** begin Exercise inputs **

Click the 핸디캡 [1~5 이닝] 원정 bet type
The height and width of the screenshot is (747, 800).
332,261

** end Exercise inputs **
** begin Exercise inputs **

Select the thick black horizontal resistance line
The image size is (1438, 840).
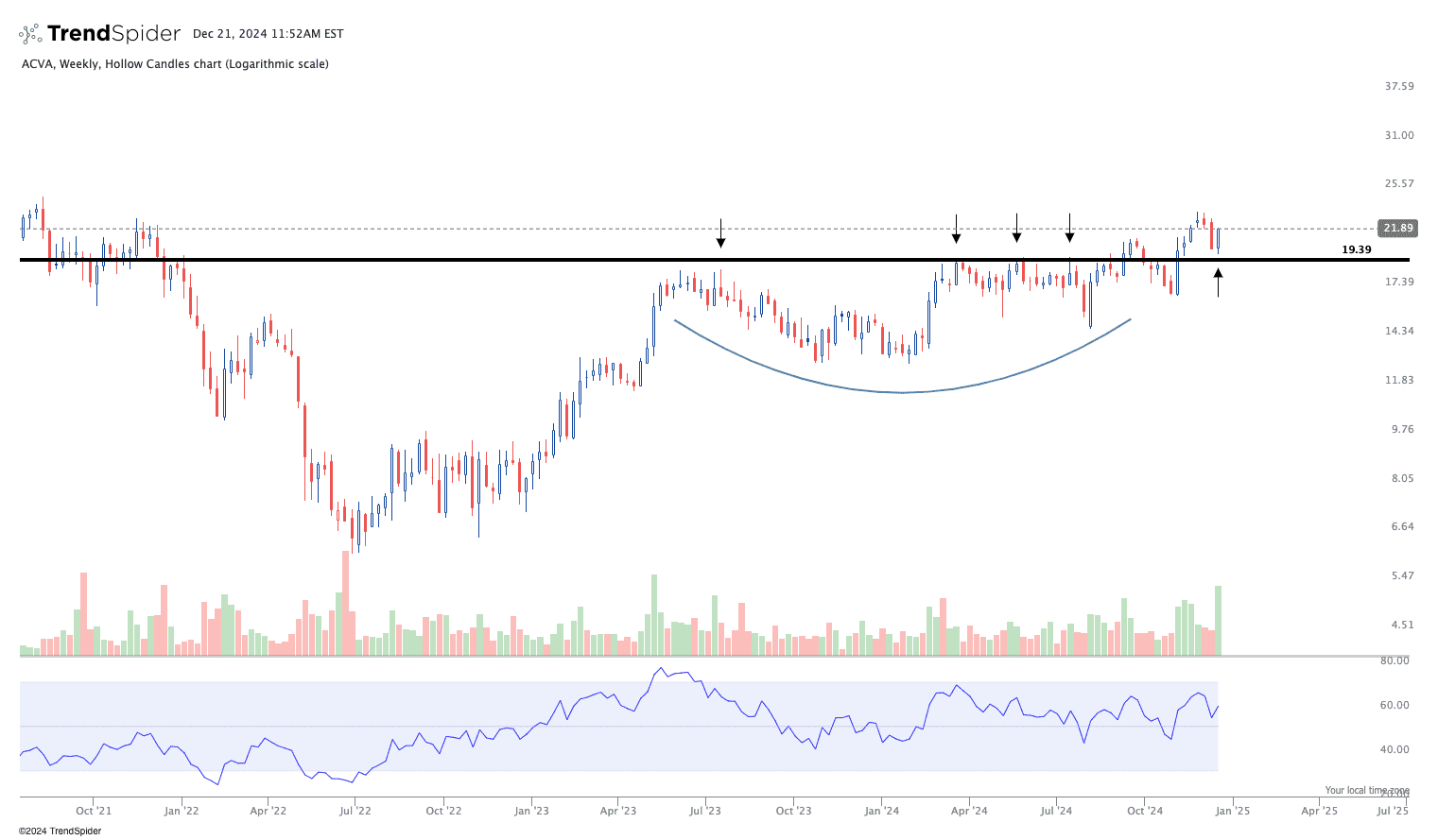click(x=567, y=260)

** end Exercise inputs **

• Exercise goal:
Rewrite the stretch from the line containing "Select the thick" through the line containing "click(x=567, y=260)", substituting "support" for "resistance" and leaving all other text unchanged. Leave the pictures out of your answer.

• Response to the task:
Select the thick black horizontal support line
The image size is (1438, 840).
click(x=567, y=260)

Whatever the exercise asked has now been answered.